◆ Exercise aim:
Reproduce the data starting with the line that contains "Given: Click the question mark help icon" and going on through the line that contains "Looking at the", substituting "info" for "question mark" and leaving everything else unchanged. Omit the pictures from the answer.
== Records for this exercise ==
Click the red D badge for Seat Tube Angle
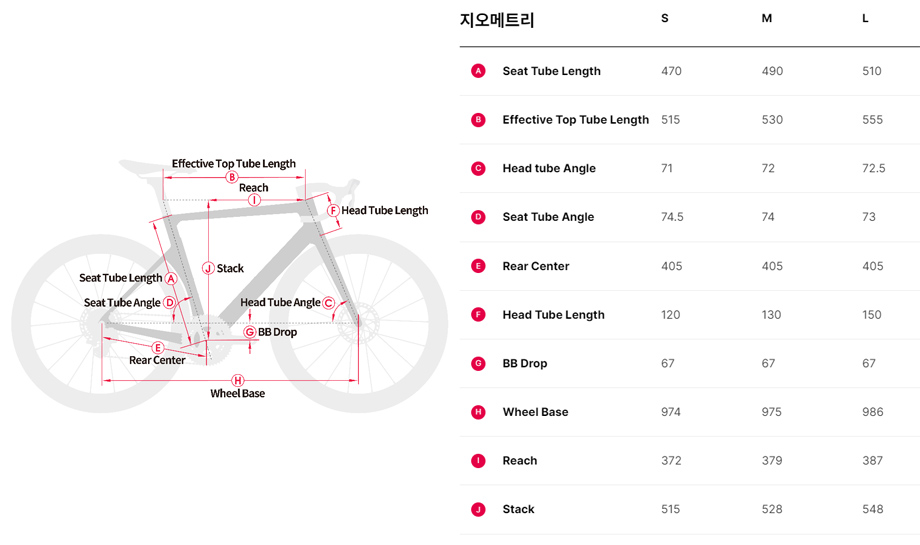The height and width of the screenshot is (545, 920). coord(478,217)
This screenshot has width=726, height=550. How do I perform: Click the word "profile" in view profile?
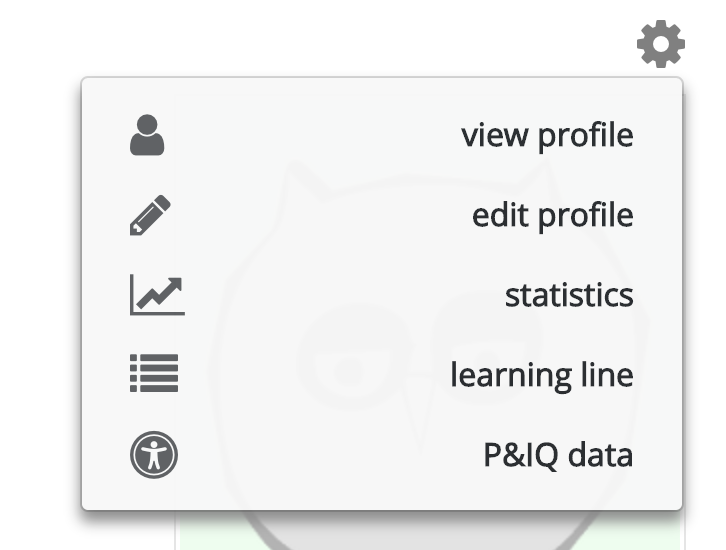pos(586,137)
===
== Records for this exercise ==
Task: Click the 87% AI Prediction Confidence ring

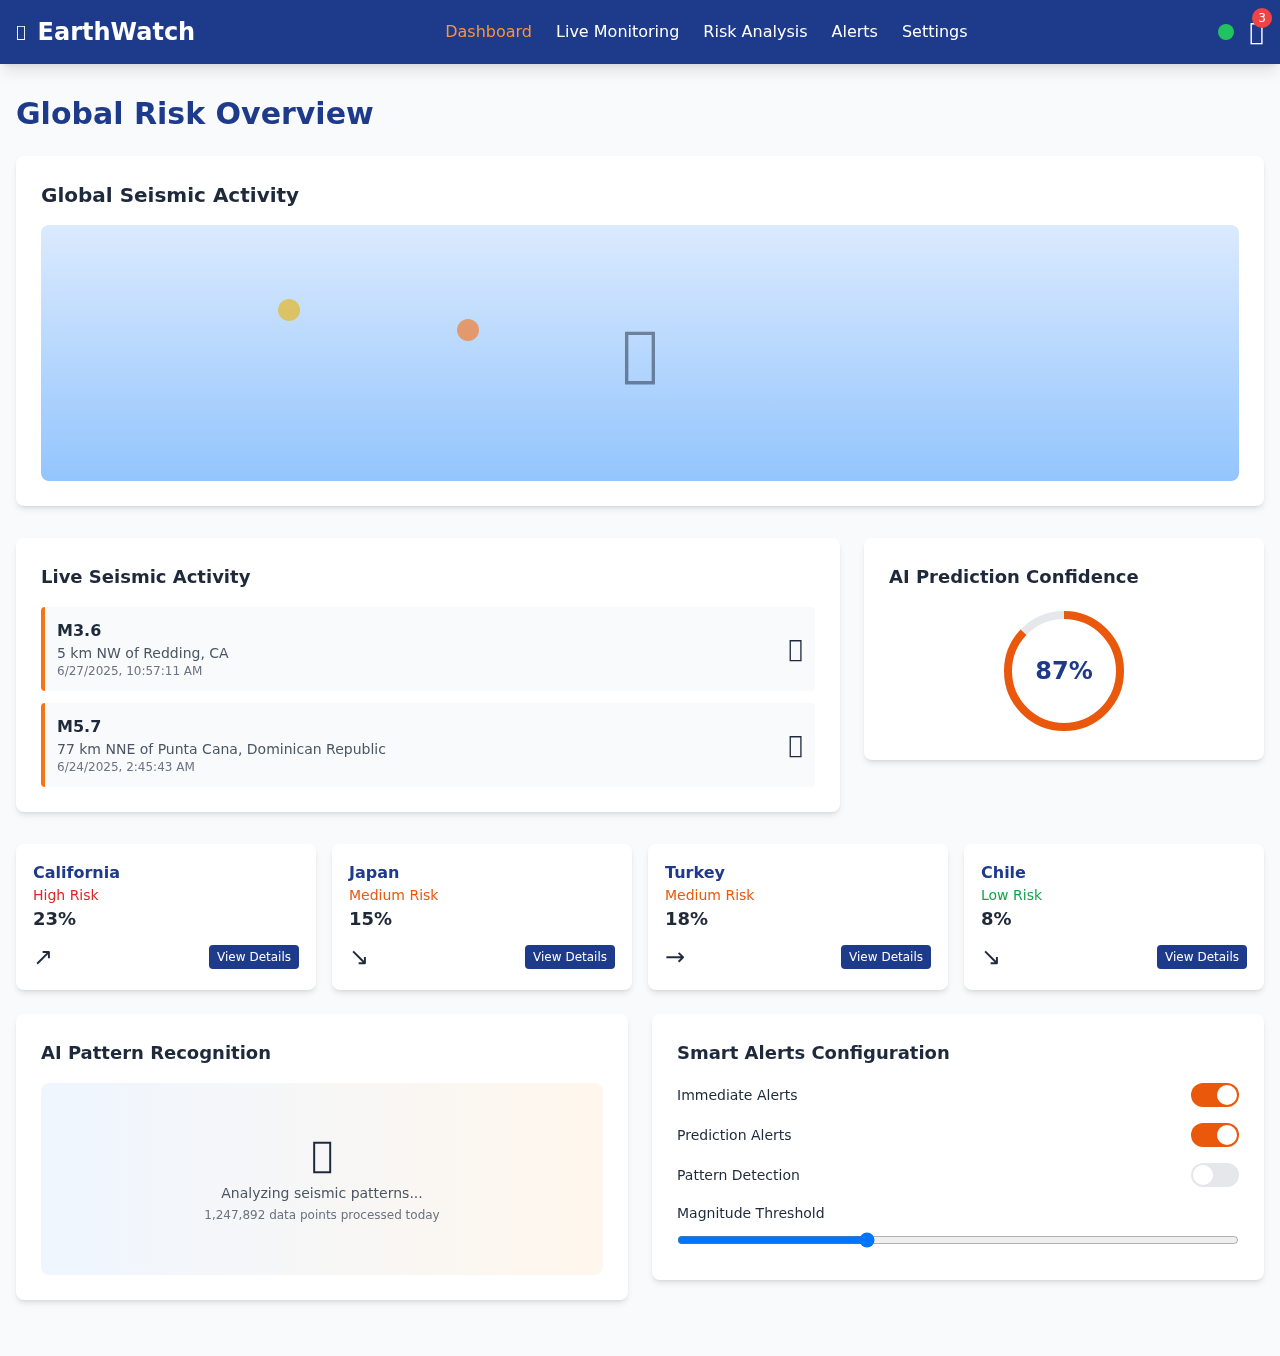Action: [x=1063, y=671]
===
== Records for this exercise ==
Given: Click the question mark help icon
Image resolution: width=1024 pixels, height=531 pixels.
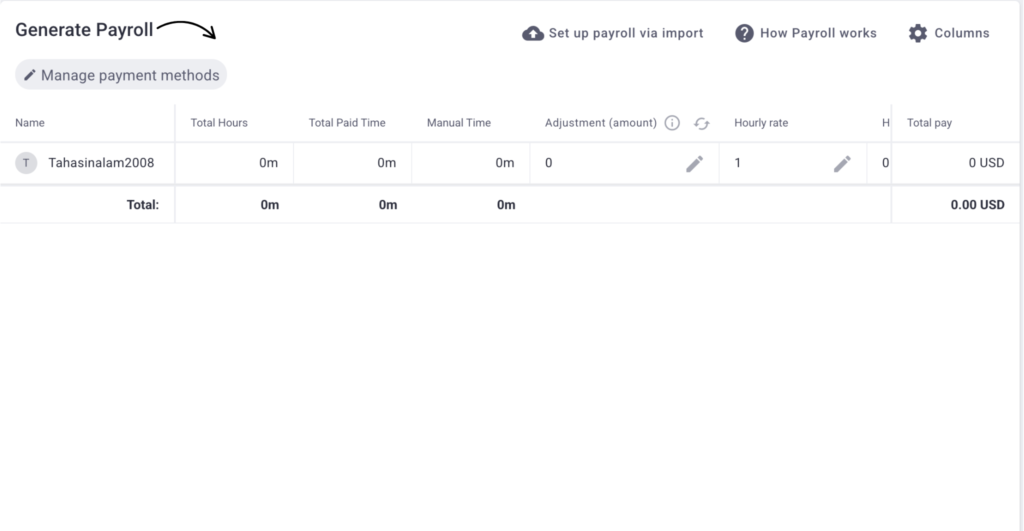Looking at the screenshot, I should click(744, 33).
===
◆ Solution to this problem:
Given: Click the info help icon
Image resolution: width=1024 pixels, height=531 pixels.
Looking at the screenshot, I should click(744, 33).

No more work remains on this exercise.